Stored records
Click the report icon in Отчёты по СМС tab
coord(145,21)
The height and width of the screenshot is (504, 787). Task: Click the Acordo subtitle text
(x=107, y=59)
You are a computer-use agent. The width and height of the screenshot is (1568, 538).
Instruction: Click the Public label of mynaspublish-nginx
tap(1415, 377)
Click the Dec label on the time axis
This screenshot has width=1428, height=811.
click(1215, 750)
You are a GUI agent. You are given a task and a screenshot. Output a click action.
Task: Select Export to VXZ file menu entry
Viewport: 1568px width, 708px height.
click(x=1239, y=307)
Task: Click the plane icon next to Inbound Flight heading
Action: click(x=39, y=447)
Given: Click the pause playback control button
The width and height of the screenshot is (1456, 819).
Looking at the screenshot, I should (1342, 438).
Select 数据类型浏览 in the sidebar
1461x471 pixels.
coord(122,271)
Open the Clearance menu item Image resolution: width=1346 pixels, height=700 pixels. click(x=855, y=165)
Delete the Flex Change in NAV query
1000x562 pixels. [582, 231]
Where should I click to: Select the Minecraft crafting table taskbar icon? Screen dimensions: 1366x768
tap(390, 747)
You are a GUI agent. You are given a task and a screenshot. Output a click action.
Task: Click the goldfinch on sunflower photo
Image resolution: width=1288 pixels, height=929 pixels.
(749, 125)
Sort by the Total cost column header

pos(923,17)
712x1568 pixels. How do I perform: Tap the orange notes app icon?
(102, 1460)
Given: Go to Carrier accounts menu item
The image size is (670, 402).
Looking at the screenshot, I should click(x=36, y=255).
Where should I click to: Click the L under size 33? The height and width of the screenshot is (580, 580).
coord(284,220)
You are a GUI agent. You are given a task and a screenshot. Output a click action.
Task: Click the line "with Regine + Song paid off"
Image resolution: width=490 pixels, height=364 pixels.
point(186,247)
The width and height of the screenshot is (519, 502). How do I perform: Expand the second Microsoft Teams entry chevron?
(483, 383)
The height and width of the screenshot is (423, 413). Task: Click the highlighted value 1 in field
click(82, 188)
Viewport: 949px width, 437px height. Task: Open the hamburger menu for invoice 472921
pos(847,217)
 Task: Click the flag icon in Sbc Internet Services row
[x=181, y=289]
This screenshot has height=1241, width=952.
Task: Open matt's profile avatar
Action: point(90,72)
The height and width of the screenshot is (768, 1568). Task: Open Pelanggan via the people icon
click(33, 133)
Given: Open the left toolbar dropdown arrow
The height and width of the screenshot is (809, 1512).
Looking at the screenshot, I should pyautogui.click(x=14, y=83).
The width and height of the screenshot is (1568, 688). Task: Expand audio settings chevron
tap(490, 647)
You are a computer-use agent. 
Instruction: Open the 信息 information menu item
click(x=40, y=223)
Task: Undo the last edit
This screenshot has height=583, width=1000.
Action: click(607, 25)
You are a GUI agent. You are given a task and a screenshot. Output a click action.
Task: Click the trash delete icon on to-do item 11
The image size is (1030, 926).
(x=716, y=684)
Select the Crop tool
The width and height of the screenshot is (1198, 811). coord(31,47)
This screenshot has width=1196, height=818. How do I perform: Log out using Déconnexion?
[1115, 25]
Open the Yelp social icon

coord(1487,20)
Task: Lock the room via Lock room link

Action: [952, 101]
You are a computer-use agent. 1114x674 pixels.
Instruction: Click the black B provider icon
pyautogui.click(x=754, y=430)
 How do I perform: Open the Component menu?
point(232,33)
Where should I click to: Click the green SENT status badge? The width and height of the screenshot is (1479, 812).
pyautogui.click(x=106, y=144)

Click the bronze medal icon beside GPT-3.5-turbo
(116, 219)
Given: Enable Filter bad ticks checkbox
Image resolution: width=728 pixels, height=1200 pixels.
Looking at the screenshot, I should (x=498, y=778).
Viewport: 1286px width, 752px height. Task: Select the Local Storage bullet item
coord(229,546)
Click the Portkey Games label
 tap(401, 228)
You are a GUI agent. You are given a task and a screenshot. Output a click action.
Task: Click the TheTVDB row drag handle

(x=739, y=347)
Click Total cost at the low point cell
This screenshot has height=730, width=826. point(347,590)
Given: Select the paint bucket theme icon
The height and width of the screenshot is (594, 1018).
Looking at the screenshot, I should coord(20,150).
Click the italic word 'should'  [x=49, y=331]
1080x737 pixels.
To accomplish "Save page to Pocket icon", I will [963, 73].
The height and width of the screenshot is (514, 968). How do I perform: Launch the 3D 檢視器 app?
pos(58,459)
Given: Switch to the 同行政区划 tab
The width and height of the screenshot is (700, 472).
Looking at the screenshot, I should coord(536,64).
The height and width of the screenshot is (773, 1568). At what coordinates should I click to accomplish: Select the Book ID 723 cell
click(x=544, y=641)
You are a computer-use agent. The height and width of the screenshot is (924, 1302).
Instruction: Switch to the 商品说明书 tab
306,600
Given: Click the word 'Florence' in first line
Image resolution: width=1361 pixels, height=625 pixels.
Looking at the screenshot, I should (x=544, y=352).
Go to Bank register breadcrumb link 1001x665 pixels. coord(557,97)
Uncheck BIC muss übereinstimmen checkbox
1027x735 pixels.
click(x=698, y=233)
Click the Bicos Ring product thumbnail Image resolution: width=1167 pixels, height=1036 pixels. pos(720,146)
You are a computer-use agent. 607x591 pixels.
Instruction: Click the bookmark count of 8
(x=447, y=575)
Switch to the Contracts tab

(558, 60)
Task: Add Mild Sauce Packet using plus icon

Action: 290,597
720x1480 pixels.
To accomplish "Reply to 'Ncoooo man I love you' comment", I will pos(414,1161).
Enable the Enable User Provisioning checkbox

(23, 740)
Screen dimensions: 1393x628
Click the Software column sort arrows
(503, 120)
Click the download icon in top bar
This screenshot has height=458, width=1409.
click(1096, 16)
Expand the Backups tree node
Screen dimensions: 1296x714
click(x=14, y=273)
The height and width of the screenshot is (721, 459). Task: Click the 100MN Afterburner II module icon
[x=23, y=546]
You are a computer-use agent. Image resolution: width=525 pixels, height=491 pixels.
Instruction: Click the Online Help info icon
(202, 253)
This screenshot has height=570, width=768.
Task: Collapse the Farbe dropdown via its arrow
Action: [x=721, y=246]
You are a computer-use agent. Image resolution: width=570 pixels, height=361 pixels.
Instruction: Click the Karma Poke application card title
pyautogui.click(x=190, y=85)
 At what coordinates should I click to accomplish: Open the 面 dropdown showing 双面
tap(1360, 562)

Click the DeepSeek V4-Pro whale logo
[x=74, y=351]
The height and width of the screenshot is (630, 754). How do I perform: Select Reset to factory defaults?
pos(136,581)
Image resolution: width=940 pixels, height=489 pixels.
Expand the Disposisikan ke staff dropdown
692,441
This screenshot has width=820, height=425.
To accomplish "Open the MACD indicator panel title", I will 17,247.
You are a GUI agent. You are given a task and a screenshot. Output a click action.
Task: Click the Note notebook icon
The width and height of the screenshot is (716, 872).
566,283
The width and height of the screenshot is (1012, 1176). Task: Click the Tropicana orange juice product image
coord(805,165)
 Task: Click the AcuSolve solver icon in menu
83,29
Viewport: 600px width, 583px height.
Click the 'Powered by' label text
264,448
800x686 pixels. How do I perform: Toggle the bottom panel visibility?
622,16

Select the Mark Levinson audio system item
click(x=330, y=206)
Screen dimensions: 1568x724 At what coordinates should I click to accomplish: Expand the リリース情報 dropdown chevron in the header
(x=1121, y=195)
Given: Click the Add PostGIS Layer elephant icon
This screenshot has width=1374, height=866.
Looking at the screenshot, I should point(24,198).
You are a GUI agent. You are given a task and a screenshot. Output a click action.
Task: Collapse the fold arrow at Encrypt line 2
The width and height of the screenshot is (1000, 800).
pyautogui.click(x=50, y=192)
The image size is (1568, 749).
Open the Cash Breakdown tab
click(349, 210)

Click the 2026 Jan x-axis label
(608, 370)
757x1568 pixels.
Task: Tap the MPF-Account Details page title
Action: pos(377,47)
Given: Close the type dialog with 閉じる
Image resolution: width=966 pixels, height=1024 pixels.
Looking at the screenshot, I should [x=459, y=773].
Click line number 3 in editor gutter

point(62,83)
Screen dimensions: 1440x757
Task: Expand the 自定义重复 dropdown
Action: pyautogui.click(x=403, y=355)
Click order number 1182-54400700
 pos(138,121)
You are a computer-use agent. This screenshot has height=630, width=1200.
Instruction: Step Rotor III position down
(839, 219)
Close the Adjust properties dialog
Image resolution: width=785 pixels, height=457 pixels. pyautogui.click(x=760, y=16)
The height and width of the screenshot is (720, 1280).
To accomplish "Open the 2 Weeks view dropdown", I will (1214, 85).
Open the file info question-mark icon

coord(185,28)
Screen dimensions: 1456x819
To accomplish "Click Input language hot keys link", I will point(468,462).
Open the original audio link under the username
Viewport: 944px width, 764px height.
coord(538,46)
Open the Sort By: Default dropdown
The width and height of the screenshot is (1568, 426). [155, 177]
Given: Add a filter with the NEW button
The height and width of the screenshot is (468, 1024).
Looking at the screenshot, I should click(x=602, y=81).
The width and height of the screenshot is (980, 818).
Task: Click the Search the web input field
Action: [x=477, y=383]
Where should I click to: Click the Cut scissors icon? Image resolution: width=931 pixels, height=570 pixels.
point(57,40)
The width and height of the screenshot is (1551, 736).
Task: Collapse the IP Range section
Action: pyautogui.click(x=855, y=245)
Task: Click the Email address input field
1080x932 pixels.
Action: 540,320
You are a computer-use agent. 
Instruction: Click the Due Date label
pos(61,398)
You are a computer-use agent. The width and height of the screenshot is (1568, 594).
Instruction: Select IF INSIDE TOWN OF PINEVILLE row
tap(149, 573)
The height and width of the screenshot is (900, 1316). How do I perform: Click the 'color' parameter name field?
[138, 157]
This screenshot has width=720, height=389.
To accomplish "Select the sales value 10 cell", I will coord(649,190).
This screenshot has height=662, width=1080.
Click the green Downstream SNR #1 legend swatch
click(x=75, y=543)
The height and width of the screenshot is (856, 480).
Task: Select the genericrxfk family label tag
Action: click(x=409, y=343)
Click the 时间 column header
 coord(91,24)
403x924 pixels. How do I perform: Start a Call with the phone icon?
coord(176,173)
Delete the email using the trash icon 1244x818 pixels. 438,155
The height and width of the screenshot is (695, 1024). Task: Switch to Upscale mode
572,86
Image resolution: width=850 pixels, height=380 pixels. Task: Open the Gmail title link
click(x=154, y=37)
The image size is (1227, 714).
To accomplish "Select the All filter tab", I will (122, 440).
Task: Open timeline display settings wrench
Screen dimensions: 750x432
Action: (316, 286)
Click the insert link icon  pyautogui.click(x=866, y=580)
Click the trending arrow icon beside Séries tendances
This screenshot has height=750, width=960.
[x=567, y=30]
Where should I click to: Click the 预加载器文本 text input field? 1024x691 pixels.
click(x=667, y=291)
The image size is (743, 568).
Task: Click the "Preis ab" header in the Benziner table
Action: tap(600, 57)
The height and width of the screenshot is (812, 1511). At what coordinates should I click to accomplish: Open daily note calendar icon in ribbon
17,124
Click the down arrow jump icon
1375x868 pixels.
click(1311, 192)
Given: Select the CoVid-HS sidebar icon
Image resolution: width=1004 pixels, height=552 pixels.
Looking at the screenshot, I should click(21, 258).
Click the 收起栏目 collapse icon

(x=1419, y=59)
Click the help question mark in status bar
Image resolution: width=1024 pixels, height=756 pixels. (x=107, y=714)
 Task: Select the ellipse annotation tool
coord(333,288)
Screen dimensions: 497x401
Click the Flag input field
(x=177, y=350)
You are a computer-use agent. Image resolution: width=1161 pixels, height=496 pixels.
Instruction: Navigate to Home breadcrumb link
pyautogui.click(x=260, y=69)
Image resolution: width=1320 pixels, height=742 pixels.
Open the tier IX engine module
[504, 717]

■ **Instructions for the task**
Exactly repeat the lines above, from the opening line through the one with "is (1568, 538).", and include nothing else.

■ **Answer to the exercise**
Click the report icon in Отчёты по СМС tab
coord(145,21)
The height and width of the screenshot is (504, 787). Task: Click the Acordo subtitle text
(x=107, y=59)
You are a computer-use agent. The width and height of the screenshot is (1568, 538).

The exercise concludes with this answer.